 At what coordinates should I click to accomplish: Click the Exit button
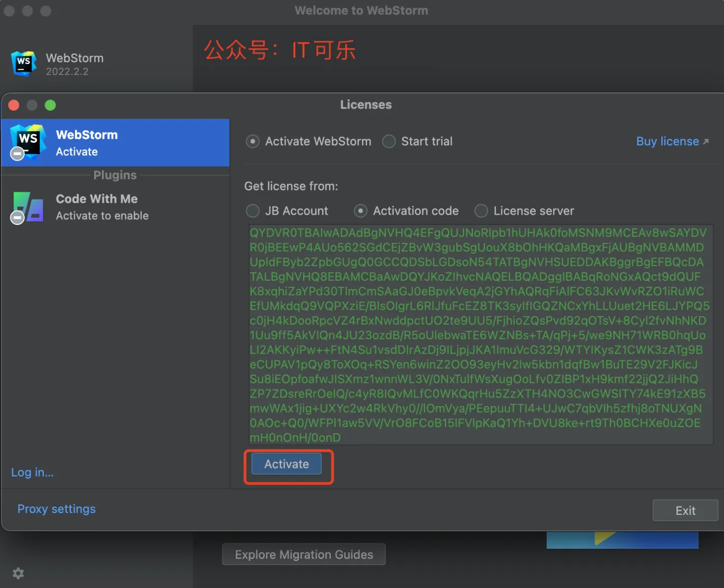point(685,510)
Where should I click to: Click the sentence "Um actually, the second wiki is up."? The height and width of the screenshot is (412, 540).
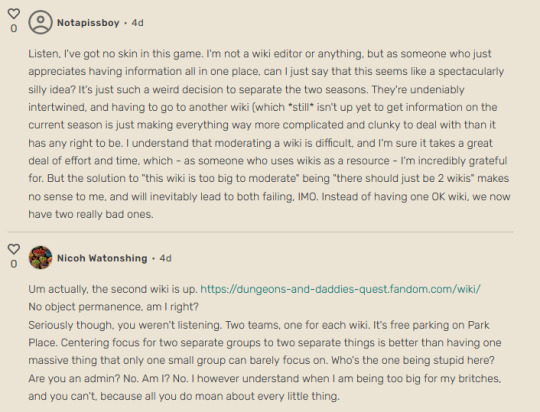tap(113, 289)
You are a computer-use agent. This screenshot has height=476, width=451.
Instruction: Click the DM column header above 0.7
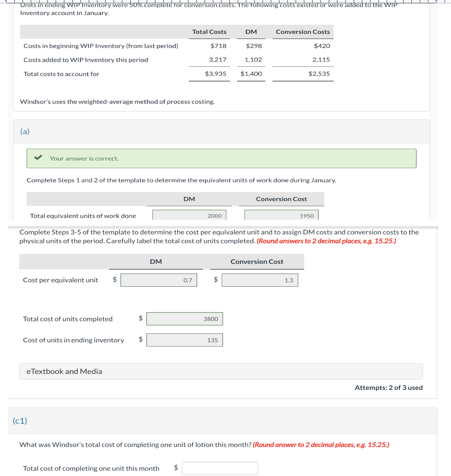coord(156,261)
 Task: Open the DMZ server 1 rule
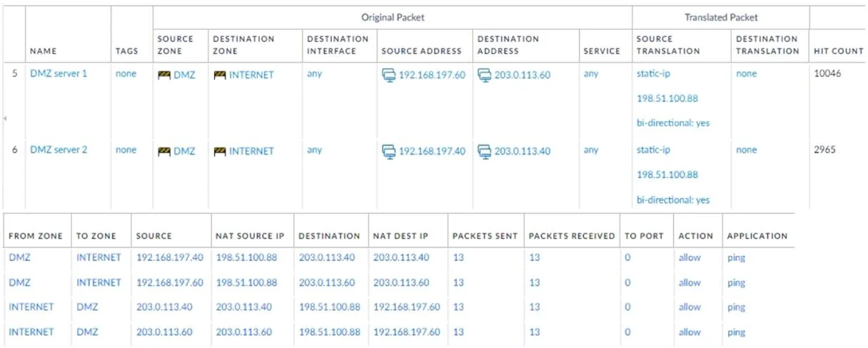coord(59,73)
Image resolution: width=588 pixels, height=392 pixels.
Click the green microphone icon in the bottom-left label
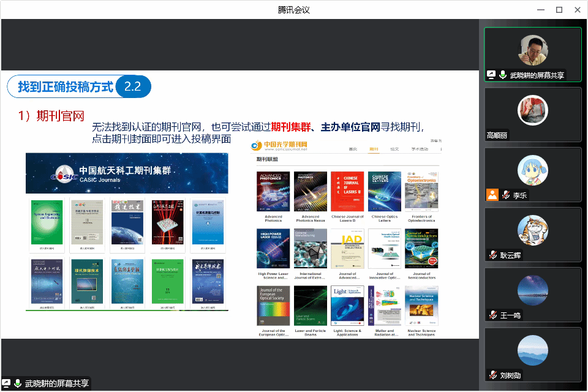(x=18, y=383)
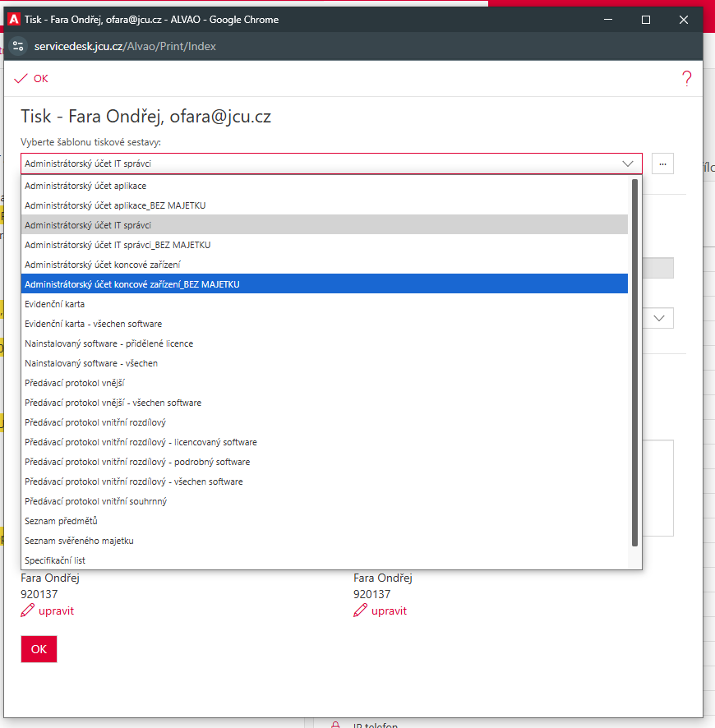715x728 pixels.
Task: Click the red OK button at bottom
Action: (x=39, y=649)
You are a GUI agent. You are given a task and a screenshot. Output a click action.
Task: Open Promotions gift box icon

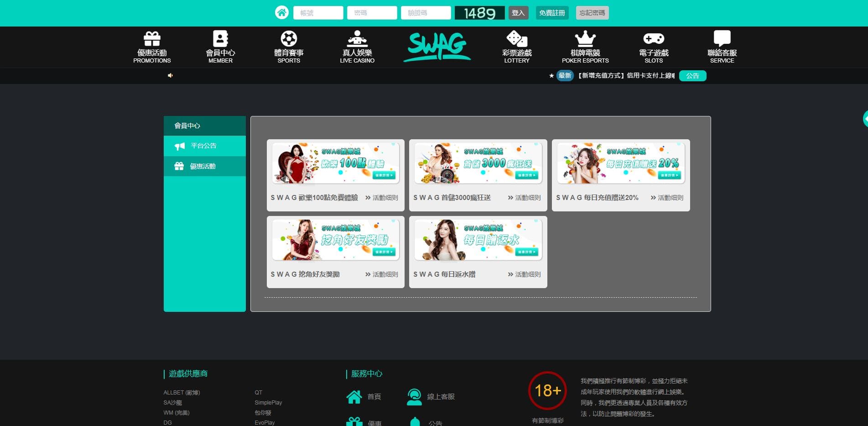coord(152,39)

■ ■ ■

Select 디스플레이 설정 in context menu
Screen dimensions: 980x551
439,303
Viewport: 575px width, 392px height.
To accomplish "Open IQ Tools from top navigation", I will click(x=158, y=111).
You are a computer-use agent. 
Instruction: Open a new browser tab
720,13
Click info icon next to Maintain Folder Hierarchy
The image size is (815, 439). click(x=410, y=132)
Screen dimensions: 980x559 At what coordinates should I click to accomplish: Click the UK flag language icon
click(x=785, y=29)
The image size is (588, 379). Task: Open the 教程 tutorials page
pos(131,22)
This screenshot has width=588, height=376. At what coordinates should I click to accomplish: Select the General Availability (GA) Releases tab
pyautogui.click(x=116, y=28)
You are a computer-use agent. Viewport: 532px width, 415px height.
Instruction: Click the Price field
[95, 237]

■ ■ ■

WHAT YOU ARE ASKED TO DO:
Would you output the lines above from the line holding "Instruction: Click the DM" up to and including the line holding "Image resolution: width=588", exactly and only those, with no pictures?

ANSWER BELOW:
Instruction: Click the DM column header above 0.7
coord(156,261)
 Task: Open the DMZ server 1 rule
coord(59,73)
Image resolution: width=588 pixels, height=392 pixels.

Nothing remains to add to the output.